Tell me about it. I've had to supervise Gen Z workers who don't have basic knowledge. Like how to Google something if you don't know, or what year the Civil War started. And NONE of them read; they just half-listen to streaming shows and podcasts, and don't absorb it.

General discipline is the problem. When I had my first job out of college, and was 5 minutes late one morning, the boss told me if I did it again, I wouldn't be coming in again. I can't imagine a manager in my firm doing that today. Likewise, you have to treat them with kid gloves. This morning, some juniors made the same deployment error they've made 6 weeks in a row. I'd be gone if I had done that 20 years ago; now you can only "constructively aid" those lazy bastards into doing their jobs.

 

Posted
1 hour ago, DrownedBoy said:

Tell me about it. I've had to supervise Gen Z workers who don't have basic knowledge. Like how to Google something if you don't know, or what year the Civil War started. And NONE of them read; they just half-listen to streaming shows and podcasts, and don't absorb it.

General discipline is the problem. When I had my first job out of college, and was 5 minutes late one morning, the boss told me if I did it again, I wouldn't be coming in again. I can't imagine a manager in my firm doing that today. Likewise, you have to treat them with kid gloves. This morning, some juniors made the same deployment error they've made 6 weeks in a row. I'd be gone if I had done that 20 years ago; now you can only "constructively aid" those lazy bastards into doing their jobs.

 

I always tell my students, when they ask how to do something like make a copy of a document or change formatting to be in MLA, "Pretend it's a TikTok challenge, then I'm sure you'll figure it out."

They're glued to their devices, averaging 8-11 hours of screen time a day, the last time I checked the stats. And yet they can't figure out how to find the formatting button to double space a document. In 2-3 years, they'll be "legal adults." 😳

Posted
1 hour ago, DrownedBoy said:

Tell me about it. I've had to supervise Gen Z workers who don't have basic knowledge. Like how to Google something if you don't know, or what year the Civil War started. And NONE of them read; they just half-listen to streaming shows and podcasts, and don't absorb it.

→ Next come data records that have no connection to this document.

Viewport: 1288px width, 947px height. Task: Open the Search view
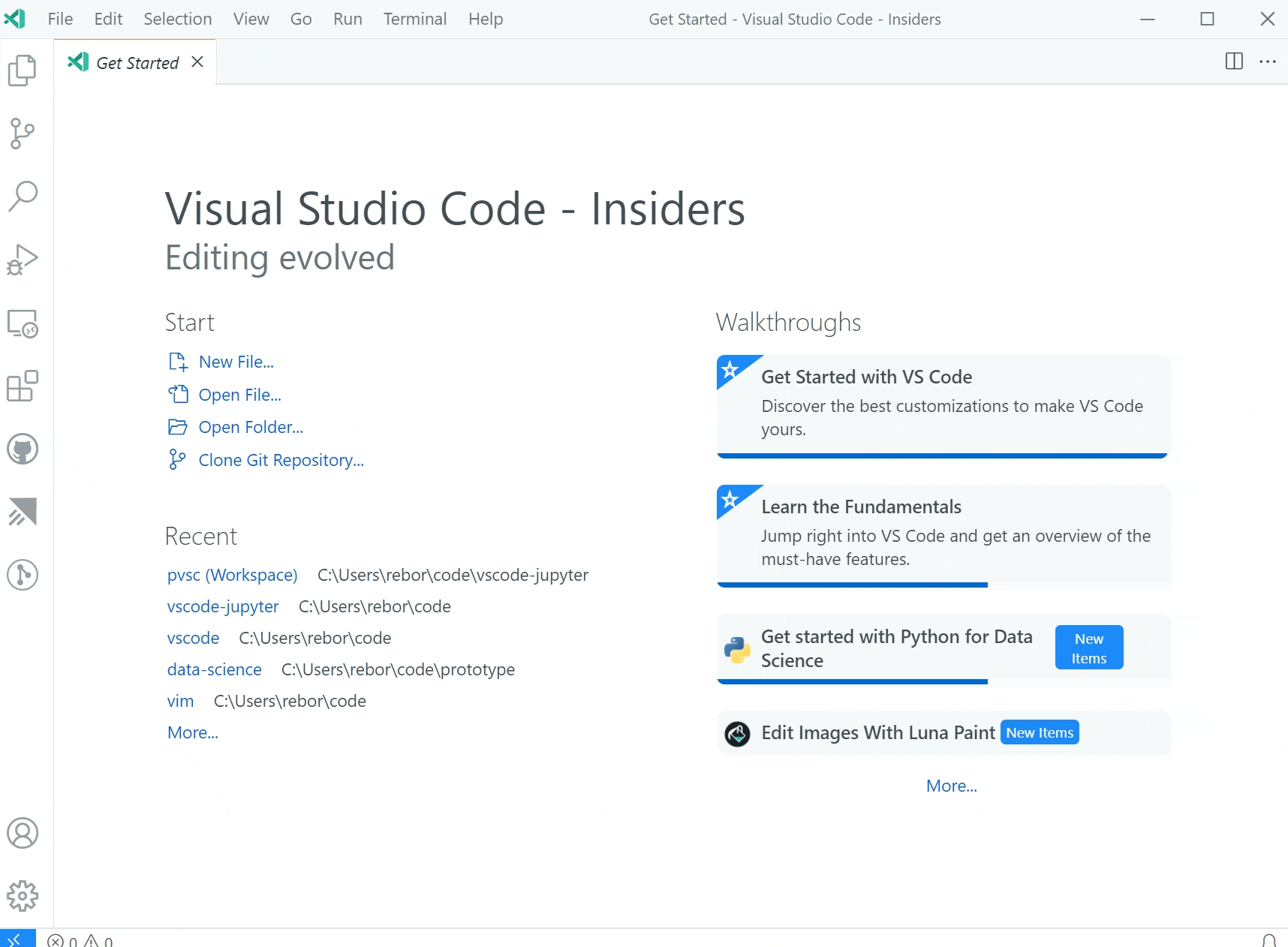coord(23,196)
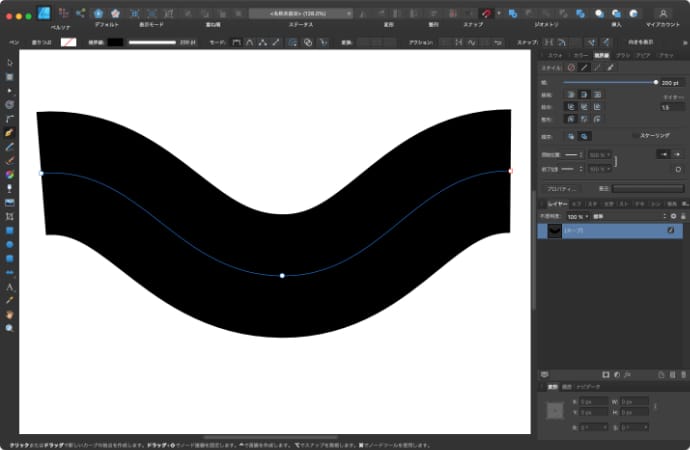Open the stroke start arrowhead dropdown
This screenshot has height=450, width=690.
(x=572, y=155)
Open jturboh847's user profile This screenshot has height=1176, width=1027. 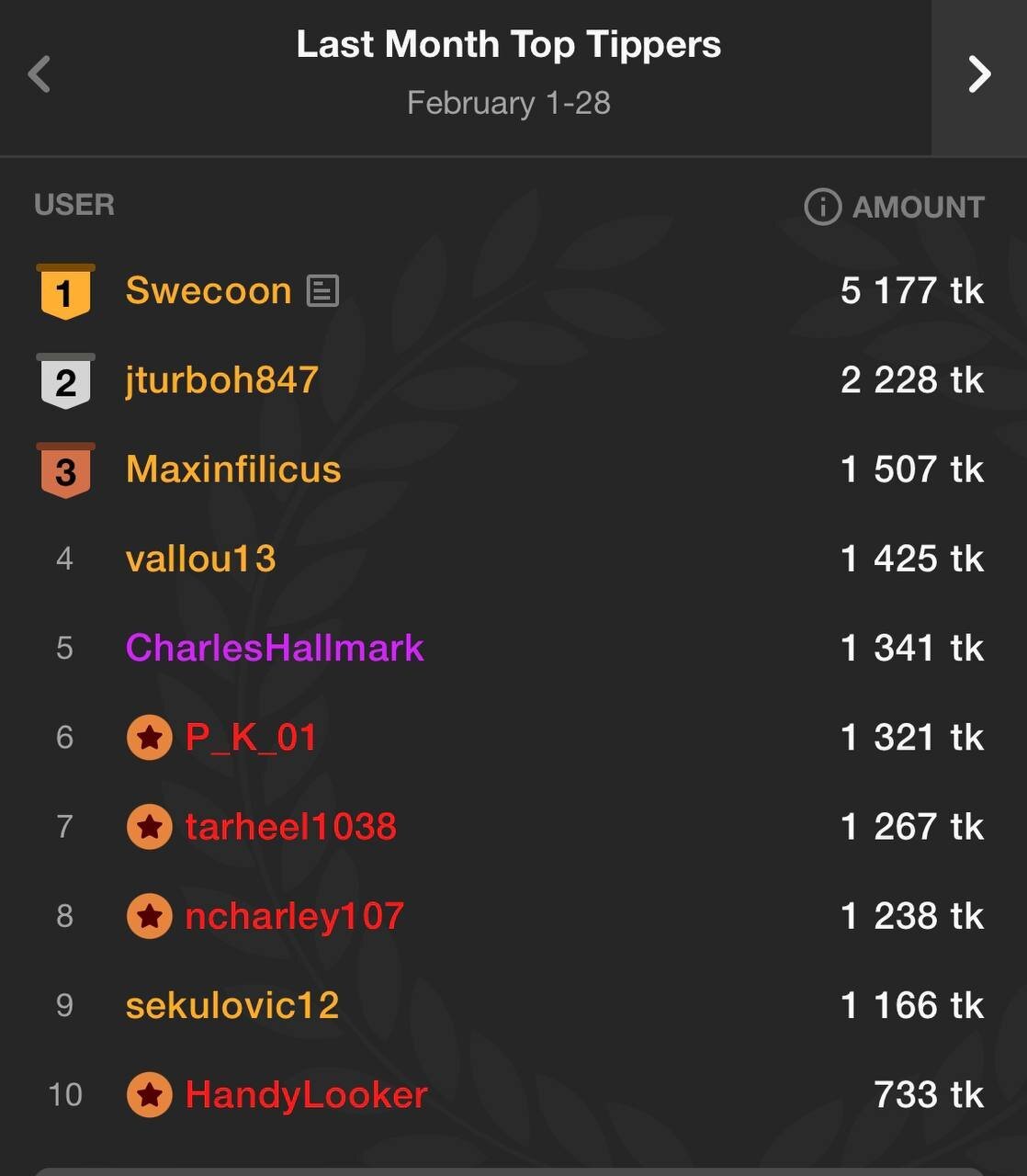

General discipline is the problem. When I had my first job out of college, and was 5 minutes late one morning, the boss told me if I did it again, I wouldn't be coming in again. I can't imagine a manager in my firm doing that today. Likewise, you have to treat them with kid gloves. This morning, some juniors made the same deployment error they've made 6 weeks in a row. I'd be gone if I had done that 20 years ago; now you can only "constructively aid" those lazy bastards into doing their jobs.

 

The school had a GenZ hire a couple years ago. Wanted the kids to call her Nana, instead of Ms. ___. One time in a department meeting, she was playing games on her iPad while we were all discussing some actual serious topics. She was constantly late, sometimes by an hour, if her "prep period" was first thing in the morning (those are still contract hours), skipped all staff meetings (after school hours, but still technically mandatory).

I'm trying not to be too much of a grump, but I think John Maxwell said it best. I heard an audio by him once about how to deal with an unmotivated employee. His response? "You fire them. What's the dilemma here?"